AJI mencatat, sepanjang tahun 2024, terjadi 73 kasus kekerasan terhadap jurnalis di berbagai wilayah Indonesia. Salah satu korban bahkan merupakan pemohon dalam perkara ini, yang mengalami kekerasan saat meliput di depan Mako Brimob, Depok, pada 30 Agustus 2025.
Bayu menegaskan, perlindungan terhadap jurnalis harus diberikan sejak proses liputan hingga pasca publikasi berita. Ia juga menyoroti tindakan aparat yang memaksa jurnalis menghapus data liputan sebagai bentuk pelanggaran hukum.
“Serangan, kriminalisasi, dan intimidasi terhadap jurnalis terus berulang bukan karena lemahnya undang-undang, tapi karena kurangnya komitmen aparat penegak hukum,” jelas Bayu.
Sebagai pemohon, Ikatan Wartawan Hukum (IWAKUM) yang diwakili Irfan Kamil dan Ponco Sulaksono, menggugat Pasal 8 UU Pers karena dianggap tidak memberikan kejelasan hukum yang kuat bagi wartawan.
IWAKUM menilai perlindungan wartawan semestinya tegas sebagaimana diatur dalam UU Advokat dan UU Kejaksaan, yang memberikan imunitas hukum sepanjang pelaksanaan tugas dilakukan dengan itikad baik.

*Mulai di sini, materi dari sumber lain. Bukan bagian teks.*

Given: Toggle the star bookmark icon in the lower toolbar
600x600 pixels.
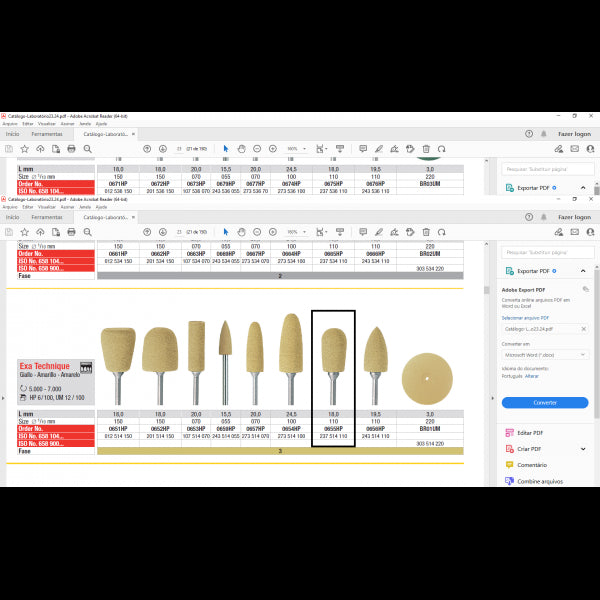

Dalam permohonannya, IWAKUM juga menyinggung kasus kriminalisasi wartawan seperti Muhammad Asrul dan Diananta Pramudianto, yang dijerat hukum pidana akibat karya jurnalistiknya.
Baik PWI maupun AJI sepakat bahwa UU Pers sudah memberikan dasar hukum yang kuat melalui mekanisme Dewan Pers, Kode Etik Jurnalistik, Hak Tolak, Hak Jawab, dan Hak Koreksi. Namun, negara wajib hadir menegakkan perlindungan nyata bagi jurnalis di lapangan.
“Pemerintah perlu lebih aktif memberikan bantuan hukum bagi jurnalis korban kriminalisasi dan menindak tegas aparat yang melakukan kekerasan agar ada efek jera,” tutup Bayu Wardhana.(***).